Ticket #1113 (closed task: wontfix)
Using PIE by default on AMD64
|Reported by:||halfie||Owned by:|
http://fedoraproject.org/wiki/Hardened_Packages page mentions that "FESCo requires some packages to use PIE and relro hardening by default."
I am proposing that hardening flags (including PIE and RELRO) should be turned on by *default* for *all* packages on AMD64.
- https://wiki.ubuntu.com/Security/Features says "PIE on x86_64 does not have the same penalties, and will eventually be made the default, but more testing is required."
What about Fedora taking the lead on this one?
"Position-independent executables (PIE) are now used by default on alpha, amd64, hppa, landisk, loongson, sgi and sparc64."
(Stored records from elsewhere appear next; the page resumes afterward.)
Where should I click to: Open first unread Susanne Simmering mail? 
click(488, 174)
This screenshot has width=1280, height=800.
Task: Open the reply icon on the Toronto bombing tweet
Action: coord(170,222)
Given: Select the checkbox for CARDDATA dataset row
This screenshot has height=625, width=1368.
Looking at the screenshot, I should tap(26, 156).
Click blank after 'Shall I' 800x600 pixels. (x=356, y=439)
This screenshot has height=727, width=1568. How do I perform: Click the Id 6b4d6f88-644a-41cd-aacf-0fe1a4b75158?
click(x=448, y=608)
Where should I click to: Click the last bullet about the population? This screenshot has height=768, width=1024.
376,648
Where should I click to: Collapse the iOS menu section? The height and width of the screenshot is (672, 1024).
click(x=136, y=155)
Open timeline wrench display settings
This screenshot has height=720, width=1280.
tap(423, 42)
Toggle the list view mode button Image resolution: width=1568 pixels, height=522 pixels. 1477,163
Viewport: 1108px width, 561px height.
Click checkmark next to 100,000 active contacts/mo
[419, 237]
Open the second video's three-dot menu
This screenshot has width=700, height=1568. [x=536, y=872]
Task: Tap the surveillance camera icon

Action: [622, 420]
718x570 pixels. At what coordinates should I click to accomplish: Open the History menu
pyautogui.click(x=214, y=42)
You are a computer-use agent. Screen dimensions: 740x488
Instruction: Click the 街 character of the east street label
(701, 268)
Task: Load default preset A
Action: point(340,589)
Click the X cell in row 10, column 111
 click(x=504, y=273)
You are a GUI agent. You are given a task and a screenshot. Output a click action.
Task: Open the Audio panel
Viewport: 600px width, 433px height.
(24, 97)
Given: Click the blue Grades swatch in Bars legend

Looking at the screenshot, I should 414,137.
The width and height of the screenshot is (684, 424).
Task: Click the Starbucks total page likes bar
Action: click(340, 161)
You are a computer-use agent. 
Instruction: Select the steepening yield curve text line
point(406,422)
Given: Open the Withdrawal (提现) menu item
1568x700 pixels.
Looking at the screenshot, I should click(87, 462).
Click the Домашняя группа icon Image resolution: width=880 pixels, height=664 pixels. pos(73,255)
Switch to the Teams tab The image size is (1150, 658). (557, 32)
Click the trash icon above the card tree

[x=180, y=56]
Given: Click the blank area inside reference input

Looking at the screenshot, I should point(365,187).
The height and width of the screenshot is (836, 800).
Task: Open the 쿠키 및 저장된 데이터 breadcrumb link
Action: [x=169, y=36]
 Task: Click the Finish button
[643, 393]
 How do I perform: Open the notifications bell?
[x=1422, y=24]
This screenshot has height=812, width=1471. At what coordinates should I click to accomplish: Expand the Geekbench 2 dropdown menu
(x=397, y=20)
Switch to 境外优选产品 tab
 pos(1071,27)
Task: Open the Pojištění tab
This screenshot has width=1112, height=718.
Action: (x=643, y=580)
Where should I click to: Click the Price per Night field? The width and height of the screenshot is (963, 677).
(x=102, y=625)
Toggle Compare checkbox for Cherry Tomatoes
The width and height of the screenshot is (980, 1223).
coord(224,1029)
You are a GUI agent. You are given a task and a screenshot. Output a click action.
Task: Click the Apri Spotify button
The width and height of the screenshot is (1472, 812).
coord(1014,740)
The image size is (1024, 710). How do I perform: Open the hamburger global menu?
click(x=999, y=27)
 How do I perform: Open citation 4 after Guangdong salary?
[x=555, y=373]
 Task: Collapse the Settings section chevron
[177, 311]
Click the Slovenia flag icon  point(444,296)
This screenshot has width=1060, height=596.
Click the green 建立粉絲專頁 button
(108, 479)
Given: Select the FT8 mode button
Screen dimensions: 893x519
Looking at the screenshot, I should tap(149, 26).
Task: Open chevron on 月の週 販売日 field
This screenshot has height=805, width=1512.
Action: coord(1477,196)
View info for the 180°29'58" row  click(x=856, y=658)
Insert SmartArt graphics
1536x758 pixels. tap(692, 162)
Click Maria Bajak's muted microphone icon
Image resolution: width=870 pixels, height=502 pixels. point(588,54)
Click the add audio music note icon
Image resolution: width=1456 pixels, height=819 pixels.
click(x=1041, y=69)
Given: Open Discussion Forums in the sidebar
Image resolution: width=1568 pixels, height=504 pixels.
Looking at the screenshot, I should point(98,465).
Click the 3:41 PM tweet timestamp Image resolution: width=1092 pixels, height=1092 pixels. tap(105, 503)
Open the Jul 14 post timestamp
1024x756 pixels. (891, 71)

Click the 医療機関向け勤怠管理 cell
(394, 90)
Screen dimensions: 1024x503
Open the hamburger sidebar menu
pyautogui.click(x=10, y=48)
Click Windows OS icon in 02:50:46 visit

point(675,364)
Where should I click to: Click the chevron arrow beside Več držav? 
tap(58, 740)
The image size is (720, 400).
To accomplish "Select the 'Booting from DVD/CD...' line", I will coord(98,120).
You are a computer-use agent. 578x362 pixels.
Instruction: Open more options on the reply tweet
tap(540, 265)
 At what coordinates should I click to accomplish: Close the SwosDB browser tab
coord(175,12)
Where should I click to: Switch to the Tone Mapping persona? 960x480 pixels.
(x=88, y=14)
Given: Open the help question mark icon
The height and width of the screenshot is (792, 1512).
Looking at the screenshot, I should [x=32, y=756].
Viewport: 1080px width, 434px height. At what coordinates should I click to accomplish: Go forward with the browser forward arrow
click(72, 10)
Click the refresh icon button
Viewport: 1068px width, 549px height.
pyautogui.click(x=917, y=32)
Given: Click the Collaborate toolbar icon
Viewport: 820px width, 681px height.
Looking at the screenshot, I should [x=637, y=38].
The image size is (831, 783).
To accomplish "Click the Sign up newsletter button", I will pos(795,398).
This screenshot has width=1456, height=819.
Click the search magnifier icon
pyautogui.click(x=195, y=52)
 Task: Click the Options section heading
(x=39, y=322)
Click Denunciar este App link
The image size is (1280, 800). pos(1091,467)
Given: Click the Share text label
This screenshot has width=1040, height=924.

I wish Fedora did the same on AMD64.
- Addressing concerns mentioned in https://fedorahosted.org/fesco/ticket/1104
"PIE disables use of prelink - so this is another performance impact on startup. On the other hand we should evaluate the impact of non-prelinked vs. prelinked startup time on modern computers, maybe it is no longer much relevant"
Please see http://people.redhat.com/~gmurphy/files/pie.odt for such an evaluation.
In short. "... the average delay of a PIE application over a non-PIE application was significantly below perceivable threshold."
"I guess PIE has some impact on performance. Therefore I'd rather use PIE on limited list of packages. Databases might be a good addition into the current group."
ftp://ftp.inf.ethz.ch/doc/tech-reports/7xx/766.pdf mentions an average overhead of 3.6% on AMD64 (x64) which is not too bad (considering the benefits it provides).
I was able to independently verify some of the numbers present in this paper by using "unSPEC" (https://github.com/kholia/unSPEC).
FWIW, Ubuntu has been shipping PIE enabled Firefox for years now. https://bugs.launchpad.net/ubuntu/+source/xulrunner-1.9.1/+bug/507744 I repeated the benchmarks (mentioned in the above bug report) for Firefox 20.0 running on Fedora 18 64-bit.
I recommend running your own independent benchmarks to confirm this.
Similarly, there are no performance regressions (after enabling PIE) even in popular CPU intensive applications like Gimp and MongoDB.
Furthermore, large programs do the bulk of their computations in application-specific DSOs already. This applies to Firefox, among others. httpd is another example which already uses zlib and OpenSSL DSOs to do (CPU intensive) operations like compression and encryption.
- https://fedorahosted.org/fesco/ticket/1104#comment:14 https://fedorahosted.org/fesco/ticket/1104#comment:17 and https://fedorahosted.org/fesco/ticket/1104#comment:10
"I'm not sure that in the study above the non-PIE binaries were prelinked or not. Also it would be more interesting to see the result for bigger desktop applications like LibreOffice?, Firefox, Evolution."
http://en.wikipedia.org/wiki/Prelink mentions "Jakub Jelínek points out that position independent executables ignore prelinking on Red Hat Enterprise Linux and Fedora Core, and recommends that network and SUID programs be built PIE to facilitate a more secure environment."
In short, "... the average delay of a PIE application over a non-PIE application was significantly below perceivable threshold". Please note that "position independent executables ignore prelinking on Red Hat Enterprise Linux and Fedora Core", so the numbers presented in Grant's report should be good as they are."
I can do more benchmarks and analysis if required. What else do you think is needed from my side to move this ticket forward?